In spite of being down a bit last year, Xilinx Inc is another company that I like for its potential. This San Jose, CA-based firm designs, develops, and markets programmable platforms for the cellular, scientific and medical, aerospace and defense, broadcast, automotive, and data processing sectors. The company has a market cap of nearly $10 billion; its stock is trading near $37, and it has a one-year range of $26.55 - $37.48. The target forecast is $39, and the company pays a $0.76 annual dividend, which amounts to a 2% yield.

This stock is attractive for its yield, its low payout ratio (currently at 35%) and its current ratio of 6.15. Although its quarterly revenue was down almost 10% and its earnings nearly 17%, the company is protected by its standing in the 3G and 4G communications markets and its ability to generate free cash flow (2011 marked the 8th consecutive year to do so). Although predictions are modest for 2012, the company is projected to grow its share price and the presence of its dividend makes it a reasonable stock to buy on a pullback.

Tech Stocks with Potential

While the semiconductor industry has seen its tough times, there are still excellent investments here.

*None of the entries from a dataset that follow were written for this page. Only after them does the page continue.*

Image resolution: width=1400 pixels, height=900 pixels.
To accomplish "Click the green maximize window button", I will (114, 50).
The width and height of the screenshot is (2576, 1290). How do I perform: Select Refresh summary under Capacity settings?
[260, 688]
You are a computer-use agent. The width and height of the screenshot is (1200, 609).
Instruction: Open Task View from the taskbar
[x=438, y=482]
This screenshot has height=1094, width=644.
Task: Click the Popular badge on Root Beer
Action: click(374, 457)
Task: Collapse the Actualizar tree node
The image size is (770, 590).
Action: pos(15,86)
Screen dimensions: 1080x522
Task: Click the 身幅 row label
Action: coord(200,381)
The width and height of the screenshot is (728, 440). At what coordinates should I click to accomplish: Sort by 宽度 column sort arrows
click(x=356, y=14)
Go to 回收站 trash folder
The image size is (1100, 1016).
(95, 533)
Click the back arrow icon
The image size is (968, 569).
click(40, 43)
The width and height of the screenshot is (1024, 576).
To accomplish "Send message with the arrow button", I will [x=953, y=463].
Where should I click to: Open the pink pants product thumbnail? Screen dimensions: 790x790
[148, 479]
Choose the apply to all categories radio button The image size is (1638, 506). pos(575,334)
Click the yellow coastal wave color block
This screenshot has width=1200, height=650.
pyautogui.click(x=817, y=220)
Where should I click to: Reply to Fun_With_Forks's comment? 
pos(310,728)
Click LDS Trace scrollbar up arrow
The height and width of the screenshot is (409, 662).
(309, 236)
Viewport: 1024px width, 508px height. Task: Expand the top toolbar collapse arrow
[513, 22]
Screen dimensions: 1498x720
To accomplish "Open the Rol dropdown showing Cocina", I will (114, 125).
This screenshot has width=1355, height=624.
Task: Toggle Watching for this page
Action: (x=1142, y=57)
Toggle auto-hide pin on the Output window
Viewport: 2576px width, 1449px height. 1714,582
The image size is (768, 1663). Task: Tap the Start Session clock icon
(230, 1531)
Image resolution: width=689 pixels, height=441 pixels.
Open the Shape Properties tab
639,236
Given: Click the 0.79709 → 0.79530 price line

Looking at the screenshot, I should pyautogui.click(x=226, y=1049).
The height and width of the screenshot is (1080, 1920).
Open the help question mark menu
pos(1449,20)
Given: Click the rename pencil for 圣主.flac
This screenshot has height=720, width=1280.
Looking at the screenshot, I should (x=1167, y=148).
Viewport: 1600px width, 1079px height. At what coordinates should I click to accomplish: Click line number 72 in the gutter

While I have Altera Corporation and NXP Semiconductors NV as holds at the current time, I see Lattice Semiconductor Corporation, Texas Instruments Incorporated and Xilinx Inc as good buys. These companies have solid financials and good economic moats to help them grow. As the industry makes its expected recovery, look for these three to benefit, and make sure to acquire them for gains.

Disclosure: I have no positions in any stocks mentioned, and no plans to initiate any positions within the next 72 hours.